NUANCE NOT PITCHFORKS
Sep 23, 2023
When prices rise, people tend to get upset. That gets magnified in these hard times, especially for essential items like hand sanitizer or personal protective equipment.
A normal reaction is, “the cost of making these items didn’t increase, so it must be price gouging.” This kind of thinking gets lots of attention, but it really isn’t a comprehensive way to think about pricing.
We need more nuance and fewer pitchforks, because simple “bad guy” narratives are usually missing something important. Even in normal times, there is a ton that businesses need to take into consideration when they set their prices. And those businesses are usually run by decent people just doing their best in a difficult situation, like everybody else.
Where supply meets demand, that’s where the magic of efficient business happens. The pandemic has sharply increased demand for some items, while also disrupting supply chains and daily operations.
From a free market perspective, price rises give the signal to produce more of something, or to find alternatives. Very sharp price increases help ensure that shortages won’t last long. And when prices are high these products tend to drive more limited supplies to where they’re most valued.

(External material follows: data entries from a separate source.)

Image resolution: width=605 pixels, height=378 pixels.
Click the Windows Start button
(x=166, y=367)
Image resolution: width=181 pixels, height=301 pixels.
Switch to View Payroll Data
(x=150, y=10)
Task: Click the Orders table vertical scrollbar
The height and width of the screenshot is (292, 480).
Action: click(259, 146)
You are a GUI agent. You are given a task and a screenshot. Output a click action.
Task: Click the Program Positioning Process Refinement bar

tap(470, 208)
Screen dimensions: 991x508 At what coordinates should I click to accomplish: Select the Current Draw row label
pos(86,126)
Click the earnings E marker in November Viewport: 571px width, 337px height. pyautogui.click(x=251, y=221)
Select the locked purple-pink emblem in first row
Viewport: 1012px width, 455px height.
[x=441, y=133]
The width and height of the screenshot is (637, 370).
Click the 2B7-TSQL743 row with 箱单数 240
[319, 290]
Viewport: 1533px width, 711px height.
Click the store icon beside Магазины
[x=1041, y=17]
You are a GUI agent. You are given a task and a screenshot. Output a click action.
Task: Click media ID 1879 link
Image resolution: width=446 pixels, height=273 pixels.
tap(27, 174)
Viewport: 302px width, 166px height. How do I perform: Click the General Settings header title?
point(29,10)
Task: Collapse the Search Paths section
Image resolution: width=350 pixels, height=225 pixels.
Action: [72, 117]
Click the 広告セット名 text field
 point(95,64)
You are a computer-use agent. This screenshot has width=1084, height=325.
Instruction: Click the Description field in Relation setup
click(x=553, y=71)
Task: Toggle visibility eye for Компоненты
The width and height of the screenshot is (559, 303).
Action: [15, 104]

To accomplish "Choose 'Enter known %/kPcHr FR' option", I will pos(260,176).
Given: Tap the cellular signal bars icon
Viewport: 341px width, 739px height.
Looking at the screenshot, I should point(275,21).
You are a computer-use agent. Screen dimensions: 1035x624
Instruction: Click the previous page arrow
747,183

It would be a mistake to think that individuals can properly decide who should get what stuff at what price. It’s too complex of a problem, and that’s the beauty of our market economy. The market harnesses the collective intelligence of everybody. It drives changes and reconfigurations much better and faster than anything else humans have come up with.
Anybody who has ever invested in residential real estate, or lived in a city with rent control, can relate to the problem. By trying to make things more “fair,” regulators typically create new, worse structural failings.
Bad behavior and companies exerting monopoly power illegally does happen. But these behaviors are not the story behind the vast majority of price increases. Nearly always it’s the free market at work- forever reacting to changing demands, evolving supply, and new innovations.
Before reaching for a pitchfork, I hope we can all step back and consider the nuance.